### [WHAT THE TASK ASKS]
Substitute "user image" for "avatar" everywhere in the lines below, keeping all other text the same.

- - - -

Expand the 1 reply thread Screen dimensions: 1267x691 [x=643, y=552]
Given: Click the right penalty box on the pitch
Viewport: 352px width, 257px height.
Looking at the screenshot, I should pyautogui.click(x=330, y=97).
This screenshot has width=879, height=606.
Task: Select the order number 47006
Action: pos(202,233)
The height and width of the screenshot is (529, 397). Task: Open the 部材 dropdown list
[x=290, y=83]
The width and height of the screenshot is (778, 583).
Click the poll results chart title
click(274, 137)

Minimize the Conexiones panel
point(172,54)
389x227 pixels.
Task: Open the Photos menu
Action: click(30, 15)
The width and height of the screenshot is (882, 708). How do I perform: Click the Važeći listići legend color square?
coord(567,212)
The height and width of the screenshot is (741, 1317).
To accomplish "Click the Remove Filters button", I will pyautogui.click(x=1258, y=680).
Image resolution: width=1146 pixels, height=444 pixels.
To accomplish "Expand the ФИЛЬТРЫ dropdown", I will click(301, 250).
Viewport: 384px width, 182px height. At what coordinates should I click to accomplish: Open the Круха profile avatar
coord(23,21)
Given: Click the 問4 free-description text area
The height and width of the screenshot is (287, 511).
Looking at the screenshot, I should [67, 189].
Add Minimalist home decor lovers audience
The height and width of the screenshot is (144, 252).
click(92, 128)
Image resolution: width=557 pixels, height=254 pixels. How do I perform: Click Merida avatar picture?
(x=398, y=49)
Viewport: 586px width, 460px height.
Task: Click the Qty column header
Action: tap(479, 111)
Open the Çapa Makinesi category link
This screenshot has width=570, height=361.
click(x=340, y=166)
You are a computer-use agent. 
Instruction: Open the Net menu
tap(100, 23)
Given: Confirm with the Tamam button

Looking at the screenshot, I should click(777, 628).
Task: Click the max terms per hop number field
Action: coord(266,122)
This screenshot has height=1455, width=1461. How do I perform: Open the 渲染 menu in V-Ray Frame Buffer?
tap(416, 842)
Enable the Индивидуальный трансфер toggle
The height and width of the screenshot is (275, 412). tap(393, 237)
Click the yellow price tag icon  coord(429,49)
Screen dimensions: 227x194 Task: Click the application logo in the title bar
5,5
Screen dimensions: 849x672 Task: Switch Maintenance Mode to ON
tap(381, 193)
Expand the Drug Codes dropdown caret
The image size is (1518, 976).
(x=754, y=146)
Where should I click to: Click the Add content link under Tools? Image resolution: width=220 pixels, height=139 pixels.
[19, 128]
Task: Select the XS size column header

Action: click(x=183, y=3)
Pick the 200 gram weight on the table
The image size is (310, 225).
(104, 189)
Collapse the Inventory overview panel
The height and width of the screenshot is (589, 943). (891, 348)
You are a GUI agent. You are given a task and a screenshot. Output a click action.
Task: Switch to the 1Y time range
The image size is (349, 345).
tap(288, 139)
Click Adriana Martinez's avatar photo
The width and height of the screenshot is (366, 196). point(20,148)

- - - -

### [CORRECT OUTPUT]
Expand the 1 reply thread Screen dimensions: 1267x691 [x=643, y=552]
Given: Click the right penalty box on the pitch
Viewport: 352px width, 257px height.
Looking at the screenshot, I should pyautogui.click(x=330, y=97).
This screenshot has width=879, height=606.
Task: Select the order number 47006
Action: pos(202,233)
The height and width of the screenshot is (529, 397). Task: Open the 部材 dropdown list
[x=290, y=83]
The width and height of the screenshot is (778, 583).
Click the poll results chart title
click(274, 137)

Minimize the Conexiones panel
point(172,54)
389x227 pixels.
Task: Open the Photos menu
Action: click(30, 15)
The width and height of the screenshot is (882, 708). How do I perform: Click the Važeći listići legend color square?
coord(567,212)
The height and width of the screenshot is (741, 1317).
To accomplish "Click the Remove Filters button", I will pyautogui.click(x=1258, y=680).
Image resolution: width=1146 pixels, height=444 pixels.
To accomplish "Expand the ФИЛЬТРЫ dropdown", I will click(301, 250).
Viewport: 384px width, 182px height. At what coordinates should I click to accomplish: Open the Круха profile user image
coord(23,21)
Given: Click the 問4 free-description text area
The height and width of the screenshot is (287, 511).
Looking at the screenshot, I should [67, 189].
Add Minimalist home decor lovers audience
The height and width of the screenshot is (144, 252).
click(92, 128)
Image resolution: width=557 pixels, height=254 pixels. How do I perform: Click Merida user image picture?
(x=398, y=49)
Viewport: 586px width, 460px height.
Task: Click the Qty column header
Action: tap(479, 111)
Open the Çapa Makinesi category link
This screenshot has width=570, height=361.
click(x=340, y=166)
You are a computer-use agent. 
Instruction: Open the Net menu
tap(100, 23)
Given: Confirm with the Tamam button

Looking at the screenshot, I should click(777, 628).
Task: Click the max terms per hop number field
Action: coord(266,122)
This screenshot has height=1455, width=1461. How do I perform: Open the 渲染 menu in V-Ray Frame Buffer?
tap(416, 842)
Enable the Индивидуальный трансфер toggle
The height and width of the screenshot is (275, 412). tap(393, 237)
Click the yellow price tag icon  coord(429,49)
Screen dimensions: 227x194 Task: Click the application logo in the title bar
5,5
Screen dimensions: 849x672 Task: Switch Maintenance Mode to ON
tap(381, 193)
Expand the Drug Codes dropdown caret
The image size is (1518, 976).
(x=754, y=146)
Where should I click to: Click the Add content link under Tools? Image resolution: width=220 pixels, height=139 pixels.
[19, 128]
Task: Select the XS size column header

Action: click(x=183, y=3)
Pick the 200 gram weight on the table
The image size is (310, 225).
(104, 189)
Collapse the Inventory overview panel
The height and width of the screenshot is (589, 943). (891, 348)
You are a GUI agent. You are given a task and a screenshot. Output a click action.
Task: Switch to the 1Y time range
The image size is (349, 345).
tap(288, 139)
Click Adriana Martinez's user image photo
The width and height of the screenshot is (366, 196). point(20,148)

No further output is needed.